Source records:
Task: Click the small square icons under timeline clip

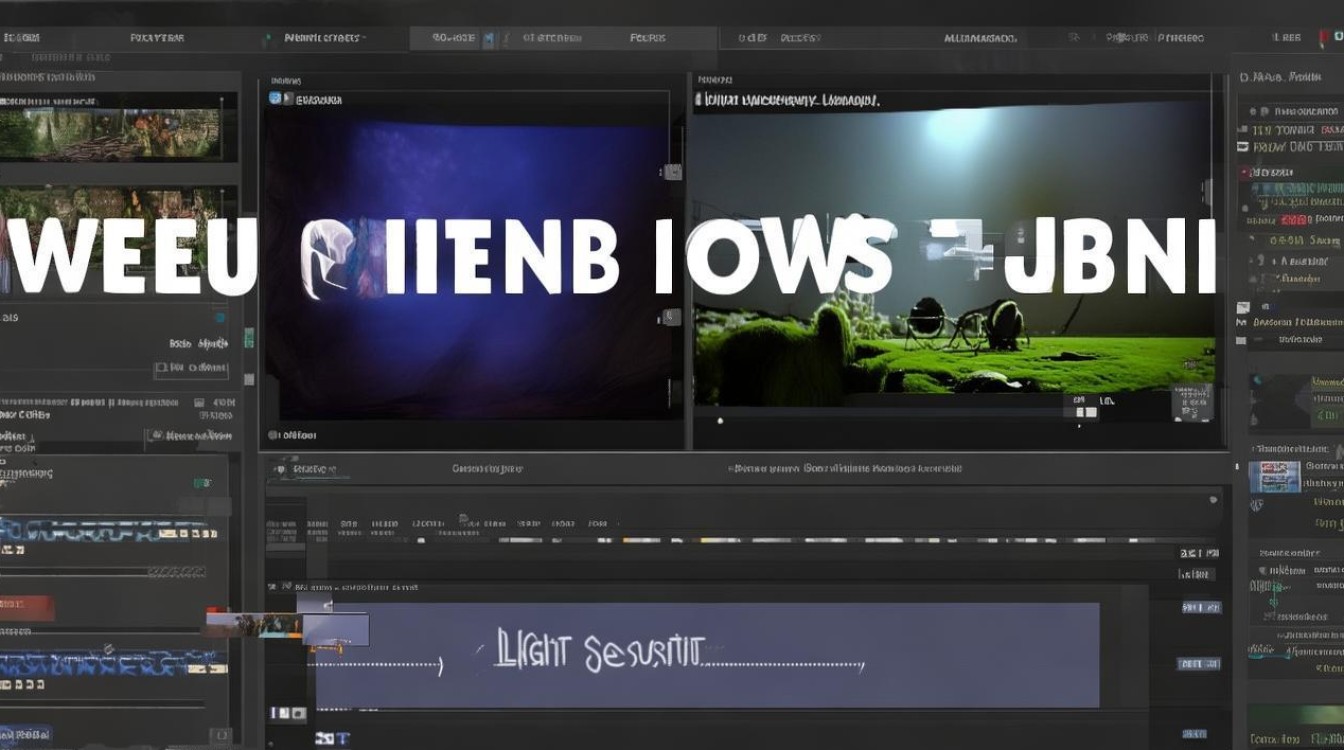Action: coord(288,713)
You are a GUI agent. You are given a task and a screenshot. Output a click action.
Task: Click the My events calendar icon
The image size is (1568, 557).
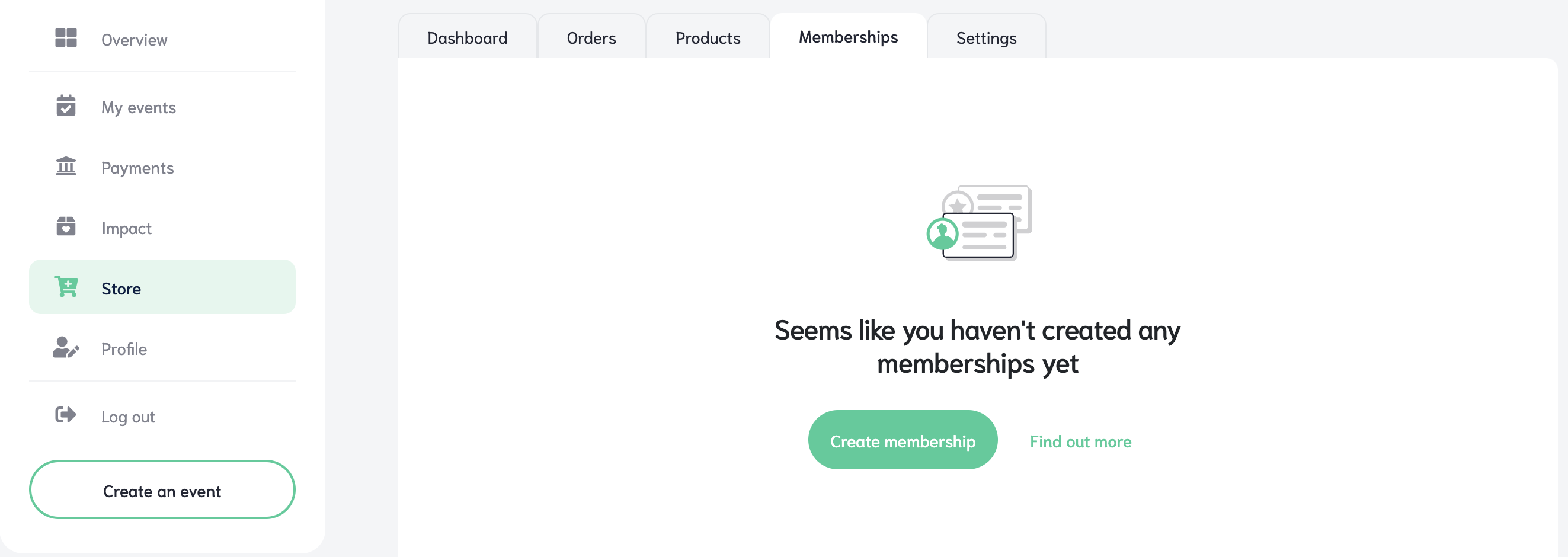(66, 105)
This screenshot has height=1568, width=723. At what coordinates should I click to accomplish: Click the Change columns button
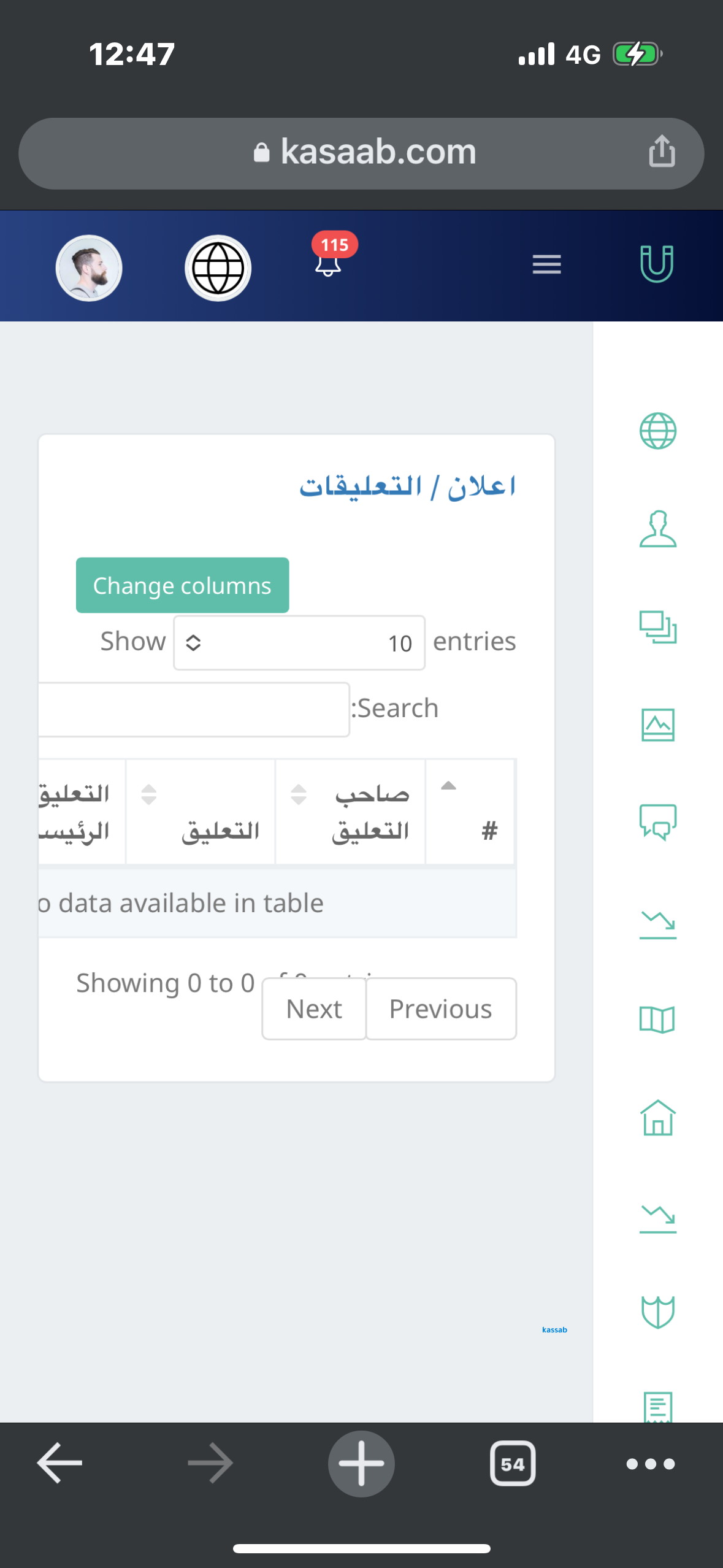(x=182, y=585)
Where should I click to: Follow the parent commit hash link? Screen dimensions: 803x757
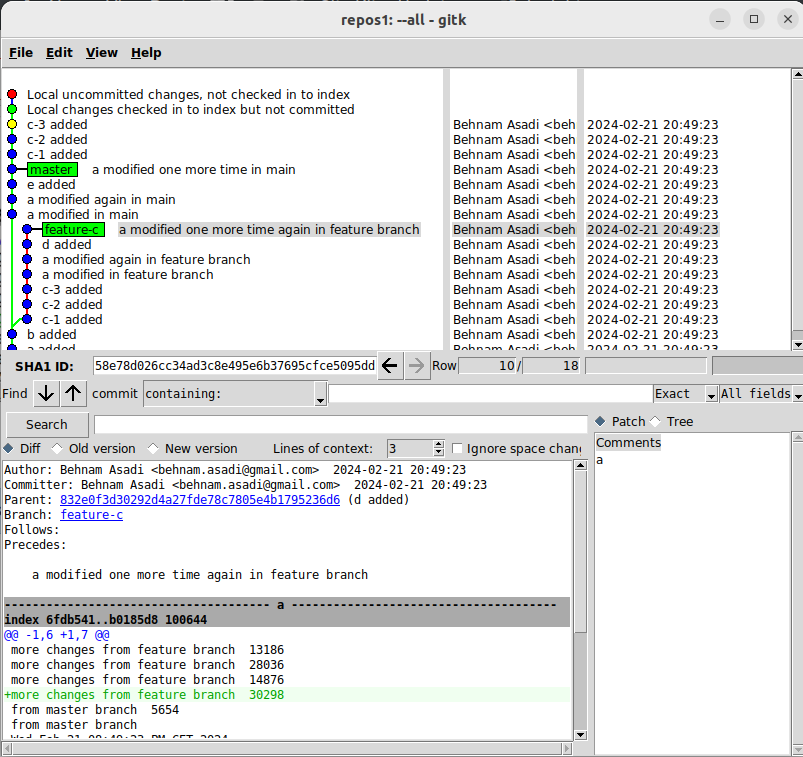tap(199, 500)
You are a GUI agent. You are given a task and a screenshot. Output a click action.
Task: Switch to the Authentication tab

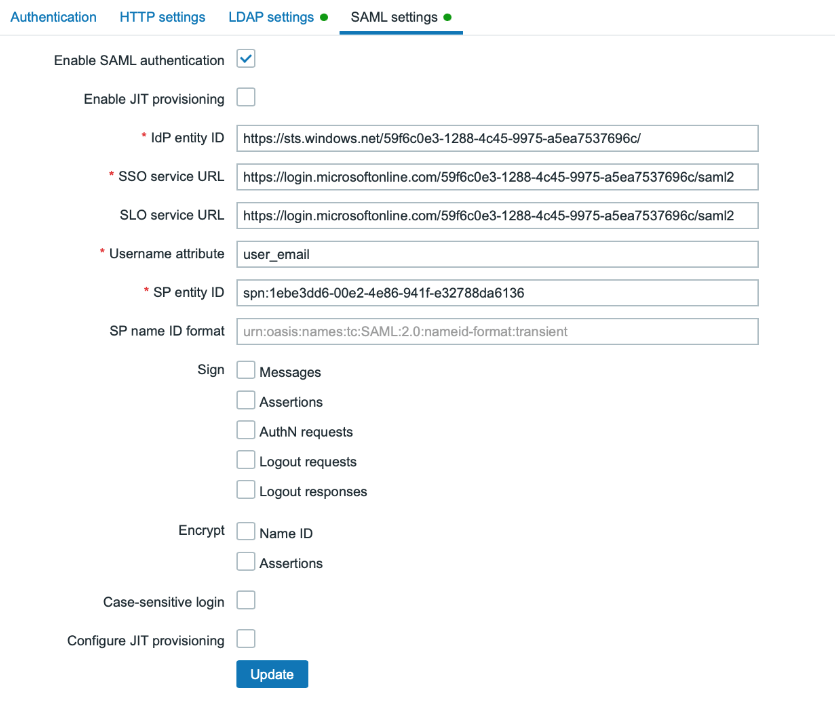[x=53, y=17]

Problem details: Give the records again without a single change, and exclude the pictures.

Exercise response:
Task: Click the small square icons under timeline clip

Action: coord(288,713)
You are a GUI agent. You are given a task and a screenshot. Output a click action.
Task: Click the My events calendar icon
The image size is (1568, 557).
(66, 105)
This screenshot has height=1568, width=723. At what coordinates should I click to accomplish: Click the Change columns button
(x=182, y=585)
Where should I click to: Follow the parent commit hash link? Screen dimensions: 803x757
tap(199, 500)
You are a GUI agent. You are given a task and a screenshot. Output a click action.
Task: Switch to the Authentication tab

[x=53, y=17]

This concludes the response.